Solar photovoltaic panels are an excellent way to harness the sun's energy to produce electricity. Whether they're part of an off-grid system or roof-mounted in a grid-connected setup, they offer a wide range of power outputs, from small-scale milliwatts to large-scale megawatts, thanks to the modular nature of these panels.
Photovoltaic Shading
Photovoltaic cells are semiconductor devices that directly convert sunlight into electricity. These cells are linked together to form a solar array, generating power when exposed to direct sunlight.
In theory, all panels in a solar array should experience the same conditions. However, environmental factors like temperature, humidity, positioning, and sunlight intensity can affect the overall performance and reliability of a PV system. Among these factors, shading—caused by trees, buildings, or debris like leaves—can significantly degrade the system's performance. This shading can be either partial or full and will lead to a decrease in the output power of the affected panel or array.
Series-Connected Solar Cells
Solar panels consist of interconnected crystalline silicon cells, making them vulnerable to shading. Typically, these cells are connected in series to produce a higher voltage while maintaining the same current throughout the panel.
When sunlight evenly strikes the surface of the solar panel, each cell produces the same voltage, usually around 0.5 volts. For example, in full sun, a 2-watt PV cell can produce a current of about 4 amperes (0.5V x 4A = 2W). However, if one of these cells is shaded, it stops producing electricity and starts acting like a resistive load, significantly reducing the panel's total output. In a series string of three 0.5V cells exposed to 1kW/m² of sunlight, the total voltage would be 1.5V, and the power output would be 6 watts.
Shading Impact on Photovoltaic Cells
If one of the cells in the series becomes shaded, the overall output of the panel decreases drastically. The shaded cell stops producing power and behaves like a semiconductor resistance, which causes a dramatic drop in energy production. This mismatch between shaded and non-shaded cells leads to power from the unshaded cells being dissipated in the shaded cell, causing it to heat up and potentially suffer damage over time.
When a cell is shaded, its generated current decreases, forcing the unshaded cells to compensate by increasing their voltage. This causes the shaded cell to become reverse biased, meaning a negative voltage is applied across its terminals. In this reverse-biased state, the shaded cell consumes power rather than generating it.
Bypass Diodes
To protect solar cells, panels, or even entire arrays from the negative effects of shading, bypass diodes are connected across each PV cell in a series string. These diodes are installed externally and in reverse parallel with each PV cell to provide an alternate path for current when a cell is shaded. This setup helps prevent reverse bias voltage from accumulating across the shaded cell, reducing the power dissipated by it.
For example, if three PV cells are connected in series, bypass diodes can be placed across each of the three cells. These diodes are reverse-biased in normal conditions, with the cathode connected to the positive side of the cell and the anode to the negative side.

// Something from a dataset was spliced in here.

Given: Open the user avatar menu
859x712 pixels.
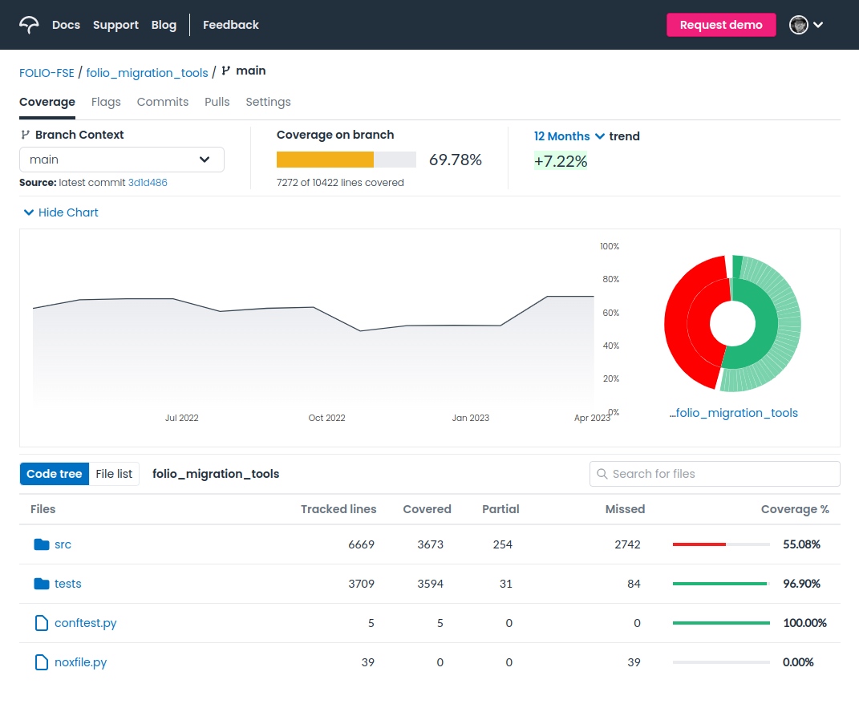Looking at the screenshot, I should pos(806,25).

As long as all cells receive full sunlight, the diodes remain reverse biased and inactive, allowing the series string to produce full power.
However, if one cell becomes shaded, the corresponding bypass diode becomes forward biased, turning it "on" and allowing current to flow through the diode instead of the shaded cell. This maintains the current flow through the remaining unshaded cells, allowing the system to continue generating power, albeit at a reduced level.
The main benefit of using bypass diodes is that they prevent high reverse voltages, which can create hot spots and damage the cells. Once the shading is removed, the bypass diodes stop conducting, and the solar cells return to their normal operation.
Bypass Diode Integration
While adding bypass diodes across individual PV cells may be impractical due to cost and complexity, manufacturers typically install bypass diodes across groups of cells (usually between 16 and 24) within the junction box of a solar module. For example, a 50-watt solar panel with 36-40 cells may require only two bypass diodes to provide sufficient protection.
Schottky diodes are the most common type of bypass diode used in solar panels. These diodes typically have current ratings between 1 and 60 amperes and voltage ratings of up to 45 volts, making them suitable for 12V or 24V battery-charging solar panels.
In conclusion, bypass diodes are essential components in solar panels, ensuring that shaded cells do not negatively impact the overall performance of the array. By providing an alternate path for current, bypass diodes protect shaded cells from damage and allow the rest of the array to continue operating efficiently.